## YOUR INSTRUCTIONS
Begin at the first line of the records below and, please, give each line again exactly until the line with "Task: Open the Action" is included.

◆ ◆ ◆ ◆

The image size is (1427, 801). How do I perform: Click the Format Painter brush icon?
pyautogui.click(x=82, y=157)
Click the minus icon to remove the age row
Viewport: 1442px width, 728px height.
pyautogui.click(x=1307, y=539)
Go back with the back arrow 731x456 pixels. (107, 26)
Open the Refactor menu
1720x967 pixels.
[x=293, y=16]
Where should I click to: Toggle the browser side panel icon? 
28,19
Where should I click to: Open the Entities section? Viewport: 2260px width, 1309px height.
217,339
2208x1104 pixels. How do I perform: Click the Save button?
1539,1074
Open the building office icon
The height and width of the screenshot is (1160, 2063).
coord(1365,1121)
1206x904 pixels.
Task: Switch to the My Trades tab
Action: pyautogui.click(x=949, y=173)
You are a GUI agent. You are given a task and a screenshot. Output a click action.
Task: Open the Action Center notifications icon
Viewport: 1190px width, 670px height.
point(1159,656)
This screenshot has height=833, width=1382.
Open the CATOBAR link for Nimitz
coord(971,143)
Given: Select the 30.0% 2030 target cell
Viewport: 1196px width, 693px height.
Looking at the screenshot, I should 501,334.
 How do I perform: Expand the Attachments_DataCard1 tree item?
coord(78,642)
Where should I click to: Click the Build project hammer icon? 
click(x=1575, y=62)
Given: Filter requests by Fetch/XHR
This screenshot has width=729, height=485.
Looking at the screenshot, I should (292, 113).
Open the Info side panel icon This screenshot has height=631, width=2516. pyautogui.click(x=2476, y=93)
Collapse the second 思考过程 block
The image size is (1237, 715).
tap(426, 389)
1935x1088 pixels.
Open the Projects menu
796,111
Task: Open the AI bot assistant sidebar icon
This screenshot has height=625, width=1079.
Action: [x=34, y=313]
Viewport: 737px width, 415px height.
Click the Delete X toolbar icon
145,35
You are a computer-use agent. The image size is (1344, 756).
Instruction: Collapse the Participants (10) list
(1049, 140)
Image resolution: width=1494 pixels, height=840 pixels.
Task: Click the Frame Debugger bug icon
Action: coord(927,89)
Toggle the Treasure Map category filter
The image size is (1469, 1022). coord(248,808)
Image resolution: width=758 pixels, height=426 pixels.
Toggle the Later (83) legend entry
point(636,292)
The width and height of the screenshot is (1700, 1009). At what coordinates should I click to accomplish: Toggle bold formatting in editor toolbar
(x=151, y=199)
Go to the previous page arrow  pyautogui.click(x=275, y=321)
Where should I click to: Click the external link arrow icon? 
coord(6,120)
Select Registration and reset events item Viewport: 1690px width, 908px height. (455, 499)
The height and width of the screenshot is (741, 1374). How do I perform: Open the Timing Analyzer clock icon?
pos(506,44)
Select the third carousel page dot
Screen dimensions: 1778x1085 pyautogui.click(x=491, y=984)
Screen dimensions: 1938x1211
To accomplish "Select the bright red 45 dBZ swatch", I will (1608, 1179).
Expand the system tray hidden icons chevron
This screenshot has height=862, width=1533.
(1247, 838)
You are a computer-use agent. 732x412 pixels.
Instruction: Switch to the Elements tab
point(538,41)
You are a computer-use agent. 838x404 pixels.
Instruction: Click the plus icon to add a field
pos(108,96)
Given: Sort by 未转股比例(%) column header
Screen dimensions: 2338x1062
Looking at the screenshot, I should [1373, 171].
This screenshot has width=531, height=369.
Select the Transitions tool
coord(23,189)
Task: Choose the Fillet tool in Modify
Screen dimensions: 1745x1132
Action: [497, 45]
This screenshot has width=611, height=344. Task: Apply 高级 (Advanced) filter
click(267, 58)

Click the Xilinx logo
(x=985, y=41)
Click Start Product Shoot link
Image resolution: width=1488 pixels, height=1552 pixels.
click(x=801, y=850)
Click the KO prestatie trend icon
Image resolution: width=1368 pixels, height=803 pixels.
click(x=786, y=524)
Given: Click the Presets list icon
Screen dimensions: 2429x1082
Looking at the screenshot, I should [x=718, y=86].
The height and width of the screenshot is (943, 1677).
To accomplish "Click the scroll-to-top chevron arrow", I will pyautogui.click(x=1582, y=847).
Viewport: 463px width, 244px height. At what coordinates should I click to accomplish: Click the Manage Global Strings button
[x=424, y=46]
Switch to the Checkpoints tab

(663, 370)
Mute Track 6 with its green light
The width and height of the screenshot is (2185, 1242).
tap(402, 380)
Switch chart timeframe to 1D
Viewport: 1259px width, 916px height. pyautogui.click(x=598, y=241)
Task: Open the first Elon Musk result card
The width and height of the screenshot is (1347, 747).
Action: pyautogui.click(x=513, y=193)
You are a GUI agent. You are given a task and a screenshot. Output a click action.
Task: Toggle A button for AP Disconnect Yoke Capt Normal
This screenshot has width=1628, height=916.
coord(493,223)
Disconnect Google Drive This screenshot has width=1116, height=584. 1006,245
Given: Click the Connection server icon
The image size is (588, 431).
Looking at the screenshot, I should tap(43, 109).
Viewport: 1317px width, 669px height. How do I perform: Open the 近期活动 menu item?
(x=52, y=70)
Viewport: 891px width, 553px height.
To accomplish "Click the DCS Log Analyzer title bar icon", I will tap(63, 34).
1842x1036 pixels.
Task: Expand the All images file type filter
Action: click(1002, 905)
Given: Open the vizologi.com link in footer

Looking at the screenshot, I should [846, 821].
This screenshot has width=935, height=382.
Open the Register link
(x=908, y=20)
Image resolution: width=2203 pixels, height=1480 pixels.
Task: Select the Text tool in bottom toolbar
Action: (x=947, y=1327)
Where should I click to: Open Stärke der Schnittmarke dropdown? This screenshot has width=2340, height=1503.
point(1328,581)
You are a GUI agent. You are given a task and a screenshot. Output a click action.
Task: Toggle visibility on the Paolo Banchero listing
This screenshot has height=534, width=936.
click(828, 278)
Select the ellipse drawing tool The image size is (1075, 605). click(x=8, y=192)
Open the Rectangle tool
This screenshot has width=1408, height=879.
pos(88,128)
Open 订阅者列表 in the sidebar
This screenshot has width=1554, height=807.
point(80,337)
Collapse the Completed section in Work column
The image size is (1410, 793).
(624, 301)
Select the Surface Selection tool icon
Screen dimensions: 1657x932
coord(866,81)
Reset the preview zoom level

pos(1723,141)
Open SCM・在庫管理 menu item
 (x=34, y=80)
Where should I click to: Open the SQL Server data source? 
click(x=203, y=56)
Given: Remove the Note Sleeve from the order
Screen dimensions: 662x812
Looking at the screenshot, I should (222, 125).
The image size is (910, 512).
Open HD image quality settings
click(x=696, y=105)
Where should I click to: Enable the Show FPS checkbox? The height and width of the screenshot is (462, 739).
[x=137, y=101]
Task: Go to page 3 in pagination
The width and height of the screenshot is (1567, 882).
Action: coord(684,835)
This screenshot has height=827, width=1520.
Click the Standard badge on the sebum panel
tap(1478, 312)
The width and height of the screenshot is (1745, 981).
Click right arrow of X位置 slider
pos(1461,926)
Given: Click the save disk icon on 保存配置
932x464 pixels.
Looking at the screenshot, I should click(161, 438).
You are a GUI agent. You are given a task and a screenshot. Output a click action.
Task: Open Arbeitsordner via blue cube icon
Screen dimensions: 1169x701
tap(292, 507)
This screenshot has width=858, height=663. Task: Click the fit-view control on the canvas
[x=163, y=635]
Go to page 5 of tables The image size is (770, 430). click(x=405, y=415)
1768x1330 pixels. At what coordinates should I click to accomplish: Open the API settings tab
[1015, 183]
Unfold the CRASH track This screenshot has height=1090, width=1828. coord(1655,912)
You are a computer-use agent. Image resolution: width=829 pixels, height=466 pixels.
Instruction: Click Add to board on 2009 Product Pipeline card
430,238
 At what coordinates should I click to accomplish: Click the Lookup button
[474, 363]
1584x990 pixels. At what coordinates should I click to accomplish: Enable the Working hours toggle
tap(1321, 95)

◆ ◆ ◆ ◆

## EXERCISE RESULT
The image size is (1427, 801). How do I perform: Click the Format Painter brush icon?
pyautogui.click(x=82, y=157)
Click the minus icon to remove the age row
Viewport: 1442px width, 728px height.
pyautogui.click(x=1307, y=539)
Go back with the back arrow 731x456 pixels. (107, 26)
Open the Refactor menu
1720x967 pixels.
[x=293, y=16]
Where should I click to: Toggle the browser side panel icon? 
28,19
Where should I click to: Open the Entities section? Viewport: 2260px width, 1309px height.
217,339
2208x1104 pixels. How do I perform: Click the Save button?
1539,1074
Open the building office icon
The height and width of the screenshot is (1160, 2063).
coord(1365,1121)
1206x904 pixels.
Task: Switch to the My Trades tab
Action: pyautogui.click(x=949, y=173)
You are a GUI agent. You are given a task and a screenshot. Output a click action.
Task: Open the Action Center notifications icon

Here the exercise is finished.